Background: Apoptosis inhibitor of macrophage (AIM) and
monocyte chemotactic protein-1 (MCP-1) are molecules that cause migration of M1 macrophages to visceral adipocytes, which is the first step in development of
metabolic syndrome. The aim of this study is to evaluate the status of AIM and MCP-1 in
metabolic syndrome and to investigate their use as
biomarkers. Methods: Forty
metabolic syndrome patients and 40 healthy individuals were enrolled in the study. Serum AIM, MCP-1, and
C-reactive protein (CRP) levels were measured by
enzyme-linked
immunosorbent assay. Results: AIM, MCP-1, and CRP levels were significantly higher in the
metabolic syndrome group (P < 0.01, P < 0.01, and P < 0.05, respectively). There was a positive correlation of serum AIM, MCP-1, and CRP levels with waist circumference (r = 0.480, r = 0.663, and r = 0.418, respectively; P < 0.01). Receiver operating characteristic (ROC) curve analyses revealed AIM, MCP-1, and CRP cutoff points as 2383.7 ng/mL, 172.8 pg/mL, and 0.366 mg/dL, which could be used in the diagnosis of
metabolic syndrome with highest sensitivity and specificity. In the logistic regression model, including age, AIM, CRP, and MCP-1 as covariates, having serum AIM and CRP levels above cutoffs were significant independent predictors for
metabolic syndrome (odds ratios 13.8 and 21.3), whereas the serum MCP-1 level was not a significant independent predictor, although the odds ratio was 2.6 (P = 0.193).
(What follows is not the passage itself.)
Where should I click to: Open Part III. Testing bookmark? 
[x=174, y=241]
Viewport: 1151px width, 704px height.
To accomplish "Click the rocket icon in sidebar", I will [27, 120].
Conclusions: These results suggest that AIM and MCP-1 may play a role in the pathogenesis of
metabolic syndrome. AIM and CRP levels may be used as
biomarkers in the diagnosis of
metabolic syndrome. Although MCP-1 is not an independent predictor, its elevation in
metabolic syndrome is noteworthy, which warrants further analyses in larger groups.